» **PROBLEM DESCRIPTION**
Rewrite every item below, replacing each occurrence of "Where should I click to" with "Where do I click to" and leaving everything else the same.

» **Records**
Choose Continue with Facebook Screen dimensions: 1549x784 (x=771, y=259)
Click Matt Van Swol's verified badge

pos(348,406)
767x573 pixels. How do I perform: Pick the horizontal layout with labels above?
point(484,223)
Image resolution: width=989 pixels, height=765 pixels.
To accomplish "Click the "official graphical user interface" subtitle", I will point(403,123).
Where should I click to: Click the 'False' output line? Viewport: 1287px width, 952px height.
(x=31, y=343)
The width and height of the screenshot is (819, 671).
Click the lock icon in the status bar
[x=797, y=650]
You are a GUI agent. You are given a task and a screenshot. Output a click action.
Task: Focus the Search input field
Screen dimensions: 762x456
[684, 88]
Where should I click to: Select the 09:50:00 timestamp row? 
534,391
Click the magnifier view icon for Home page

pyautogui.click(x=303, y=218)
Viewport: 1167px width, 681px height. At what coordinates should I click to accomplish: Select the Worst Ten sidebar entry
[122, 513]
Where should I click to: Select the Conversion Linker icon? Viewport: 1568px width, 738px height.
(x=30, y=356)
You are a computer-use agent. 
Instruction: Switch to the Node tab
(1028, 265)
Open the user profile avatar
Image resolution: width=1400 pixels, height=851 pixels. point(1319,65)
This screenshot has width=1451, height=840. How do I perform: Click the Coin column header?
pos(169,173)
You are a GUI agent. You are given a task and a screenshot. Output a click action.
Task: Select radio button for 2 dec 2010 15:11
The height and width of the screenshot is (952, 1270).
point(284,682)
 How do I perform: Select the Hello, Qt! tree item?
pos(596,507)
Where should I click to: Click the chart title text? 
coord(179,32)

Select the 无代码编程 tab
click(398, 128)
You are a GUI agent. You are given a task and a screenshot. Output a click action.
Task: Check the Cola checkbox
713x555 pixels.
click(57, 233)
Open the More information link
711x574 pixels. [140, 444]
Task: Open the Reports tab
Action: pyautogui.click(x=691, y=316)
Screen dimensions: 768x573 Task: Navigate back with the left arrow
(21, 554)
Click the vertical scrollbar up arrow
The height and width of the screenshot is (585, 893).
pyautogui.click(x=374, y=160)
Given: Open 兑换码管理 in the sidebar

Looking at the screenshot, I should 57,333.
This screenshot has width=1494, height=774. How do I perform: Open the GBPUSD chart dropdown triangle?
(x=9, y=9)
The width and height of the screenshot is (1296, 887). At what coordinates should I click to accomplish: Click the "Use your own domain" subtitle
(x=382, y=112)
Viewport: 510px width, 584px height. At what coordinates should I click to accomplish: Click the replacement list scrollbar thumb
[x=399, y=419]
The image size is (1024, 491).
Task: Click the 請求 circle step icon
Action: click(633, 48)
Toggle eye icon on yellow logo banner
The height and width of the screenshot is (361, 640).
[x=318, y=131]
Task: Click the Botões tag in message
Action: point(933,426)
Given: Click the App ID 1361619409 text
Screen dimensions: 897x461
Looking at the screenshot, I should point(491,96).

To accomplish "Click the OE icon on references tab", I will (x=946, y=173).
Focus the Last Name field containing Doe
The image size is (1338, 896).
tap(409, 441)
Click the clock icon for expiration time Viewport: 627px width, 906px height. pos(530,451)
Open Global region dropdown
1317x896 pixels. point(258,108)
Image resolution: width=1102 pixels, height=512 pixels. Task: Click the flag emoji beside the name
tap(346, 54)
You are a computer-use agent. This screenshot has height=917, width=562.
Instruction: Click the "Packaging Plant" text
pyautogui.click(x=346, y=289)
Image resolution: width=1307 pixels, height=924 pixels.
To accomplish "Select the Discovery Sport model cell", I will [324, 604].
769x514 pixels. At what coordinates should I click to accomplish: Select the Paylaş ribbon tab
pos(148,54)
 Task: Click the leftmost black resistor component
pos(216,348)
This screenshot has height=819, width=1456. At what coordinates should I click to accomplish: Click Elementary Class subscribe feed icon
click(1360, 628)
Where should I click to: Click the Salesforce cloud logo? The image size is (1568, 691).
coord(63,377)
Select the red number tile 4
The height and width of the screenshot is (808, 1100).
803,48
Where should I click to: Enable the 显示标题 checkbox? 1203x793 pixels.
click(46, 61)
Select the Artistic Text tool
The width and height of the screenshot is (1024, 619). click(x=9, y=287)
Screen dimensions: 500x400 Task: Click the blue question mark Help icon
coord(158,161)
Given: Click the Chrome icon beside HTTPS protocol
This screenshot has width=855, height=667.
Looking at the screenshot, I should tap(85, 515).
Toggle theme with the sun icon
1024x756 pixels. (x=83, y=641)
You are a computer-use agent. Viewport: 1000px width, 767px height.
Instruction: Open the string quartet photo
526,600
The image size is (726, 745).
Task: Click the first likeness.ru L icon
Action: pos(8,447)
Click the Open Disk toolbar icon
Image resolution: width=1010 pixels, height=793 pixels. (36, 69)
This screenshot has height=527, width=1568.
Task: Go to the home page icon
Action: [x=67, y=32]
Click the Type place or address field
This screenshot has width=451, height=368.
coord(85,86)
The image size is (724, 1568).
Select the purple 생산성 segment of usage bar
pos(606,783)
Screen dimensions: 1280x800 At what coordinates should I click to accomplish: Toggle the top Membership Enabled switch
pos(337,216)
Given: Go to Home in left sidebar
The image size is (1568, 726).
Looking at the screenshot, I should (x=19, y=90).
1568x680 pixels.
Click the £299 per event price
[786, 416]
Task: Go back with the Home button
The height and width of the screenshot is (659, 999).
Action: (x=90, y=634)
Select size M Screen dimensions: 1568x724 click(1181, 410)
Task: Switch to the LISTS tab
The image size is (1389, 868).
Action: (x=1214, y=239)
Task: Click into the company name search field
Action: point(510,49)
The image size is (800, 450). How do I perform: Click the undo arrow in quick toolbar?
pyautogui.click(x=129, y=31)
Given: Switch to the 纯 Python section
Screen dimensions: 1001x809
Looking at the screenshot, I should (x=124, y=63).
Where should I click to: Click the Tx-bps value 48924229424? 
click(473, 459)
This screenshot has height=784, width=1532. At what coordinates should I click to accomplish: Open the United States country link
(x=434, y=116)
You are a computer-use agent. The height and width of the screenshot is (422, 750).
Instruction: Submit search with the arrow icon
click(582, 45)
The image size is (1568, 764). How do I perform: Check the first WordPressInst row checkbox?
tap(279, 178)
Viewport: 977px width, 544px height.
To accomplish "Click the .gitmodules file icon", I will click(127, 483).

» **FINISHED ANSWER**
Choose Continue with Facebook Screen dimensions: 1549x784 (x=771, y=259)
Click Matt Van Swol's verified badge

pos(348,406)
767x573 pixels. How do I perform: Pick the horizontal layout with labels above?
point(484,223)
Image resolution: width=989 pixels, height=765 pixels.
To accomplish "Click the "official graphical user interface" subtitle", I will point(403,123).
Where do I click to: Click the 'False' output line? Viewport: 1287px width, 952px height.
(x=31, y=343)
The width and height of the screenshot is (819, 671).
Click the lock icon in the status bar
[x=797, y=650]
You are a GUI agent. You are given a task and a screenshot. Output a click action.
Task: Focus the Search input field
Screen dimensions: 762x456
[684, 88]
Where do I click to: Select the 09:50:00 timestamp row? 
534,391
Click the magnifier view icon for Home page

pyautogui.click(x=303, y=218)
Viewport: 1167px width, 681px height. At what coordinates should I click to accomplish: Select the Worst Ten sidebar entry
[122, 513]
Where do I click to: Select the Conversion Linker icon? Viewport: 1568px width, 738px height.
(x=30, y=356)
You are a computer-use agent. 
Instruction: Switch to the Node tab
(1028, 265)
Open the user profile avatar
Image resolution: width=1400 pixels, height=851 pixels. point(1319,65)
This screenshot has width=1451, height=840. How do I perform: Click the Coin column header?
pos(169,173)
You are a GUI agent. You are given a task and a screenshot. Output a click action.
Task: Select radio button for 2 dec 2010 15:11
The height and width of the screenshot is (952, 1270).
point(284,682)
 How do I perform: Select the Hello, Qt! tree item?
pos(596,507)
Where do I click to: Click the chart title text? 
coord(179,32)

Select the 无代码编程 tab
click(398, 128)
You are a GUI agent. You are given a task and a screenshot. Output a click action.
Task: Check the Cola checkbox
713x555 pixels.
click(57, 233)
Open the More information link
711x574 pixels. [140, 444]
Task: Open the Reports tab
Action: pyautogui.click(x=691, y=316)
Screen dimensions: 768x573 Task: Navigate back with the left arrow
(21, 554)
Click the vertical scrollbar up arrow
The height and width of the screenshot is (585, 893).
pyautogui.click(x=374, y=160)
Given: Open 兑换码管理 in the sidebar

Looking at the screenshot, I should 57,333.
This screenshot has width=1494, height=774. How do I perform: Open the GBPUSD chart dropdown triangle?
(x=9, y=9)
The width and height of the screenshot is (1296, 887). At what coordinates should I click to accomplish: Click the "Use your own domain" subtitle
(x=382, y=112)
Viewport: 510px width, 584px height. At what coordinates should I click to accomplish: Click the replacement list scrollbar thumb
[x=399, y=419]
The image size is (1024, 491).
Task: Click the 請求 circle step icon
Action: click(633, 48)
Toggle eye icon on yellow logo banner
The height and width of the screenshot is (361, 640).
[x=318, y=131]
Task: Click the Botões tag in message
Action: point(933,426)
Given: Click the App ID 1361619409 text
Screen dimensions: 897x461
Looking at the screenshot, I should point(491,96).

To accomplish "Click the OE icon on references tab", I will (x=946, y=173).
Focus the Last Name field containing Doe
The image size is (1338, 896).
tap(409, 441)
Click the clock icon for expiration time Viewport: 627px width, 906px height. pos(530,451)
Open Global region dropdown
1317x896 pixels. point(258,108)
Image resolution: width=1102 pixels, height=512 pixels. Task: Click the flag emoji beside the name
tap(346, 54)
You are a computer-use agent. This screenshot has height=917, width=562.
Instruction: Click the "Packaging Plant" text
pyautogui.click(x=346, y=289)
Image resolution: width=1307 pixels, height=924 pixels.
To accomplish "Select the Discovery Sport model cell", I will [324, 604].
769x514 pixels. At what coordinates should I click to accomplish: Select the Paylaş ribbon tab
pos(148,54)
 Task: Click the leftmost black resistor component
pos(216,348)
This screenshot has height=819, width=1456. At what coordinates should I click to accomplish: Click Elementary Class subscribe feed icon
click(1360, 628)
Where do I click to: Click the Salesforce cloud logo? The image size is (1568, 691).
coord(63,377)
Select the red number tile 4
The height and width of the screenshot is (808, 1100).
803,48
Where do I click to: Enable the 显示标题 checkbox? 1203x793 pixels.
click(46, 61)
Select the Artistic Text tool
The width and height of the screenshot is (1024, 619). click(x=9, y=287)
Screen dimensions: 500x400 Task: Click the blue question mark Help icon
coord(158,161)
Given: Click the Chrome icon beside HTTPS protocol
This screenshot has width=855, height=667.
Looking at the screenshot, I should tap(85, 515).
Toggle theme with the sun icon
1024x756 pixels. (x=83, y=641)
You are a computer-use agent. Viewport: 1000px width, 767px height.
Instruction: Open the string quartet photo
526,600
The image size is (726, 745).
Task: Click the first likeness.ru L icon
Action: pos(8,447)
Click the Open Disk toolbar icon
Image resolution: width=1010 pixels, height=793 pixels. (36, 69)
This screenshot has height=527, width=1568.
Task: Go to the home page icon
Action: [x=67, y=32]
Click the Type place or address field
This screenshot has width=451, height=368.
coord(85,86)
The image size is (724, 1568).
Select the purple 생산성 segment of usage bar
pos(606,783)
Screen dimensions: 1280x800 At what coordinates should I click to accomplish: Toggle the top Membership Enabled switch
pos(337,216)
Given: Go to Home in left sidebar
The image size is (1568, 726).
Looking at the screenshot, I should (x=19, y=90).
1568x680 pixels.
Click the £299 per event price
[786, 416]
Task: Go back with the Home button
The height and width of the screenshot is (659, 999).
Action: (x=90, y=634)
Select size M Screen dimensions: 1568x724 click(1181, 410)
Task: Switch to the LISTS tab
The image size is (1389, 868).
Action: (x=1214, y=239)
Task: Click into the company name search field
Action: point(510,49)
The image size is (800, 450). How do I perform: Click the undo arrow in quick toolbar?
pyautogui.click(x=129, y=31)
Given: Switch to the 纯 Python section
Screen dimensions: 1001x809
Looking at the screenshot, I should (x=124, y=63).
Where do I click to: Click the Tx-bps value 48924229424? 
click(473, 459)
This screenshot has height=784, width=1532. At what coordinates should I click to accomplish: Open the United States country link
(x=434, y=116)
You are a computer-use agent. The height and width of the screenshot is (422, 750).
Instruction: Submit search with the arrow icon
click(582, 45)
The image size is (1568, 764). How do I perform: Check the first WordPressInst row checkbox?
tap(279, 178)
Viewport: 977px width, 544px height.
To accomplish "Click the .gitmodules file icon", I will click(127, 483).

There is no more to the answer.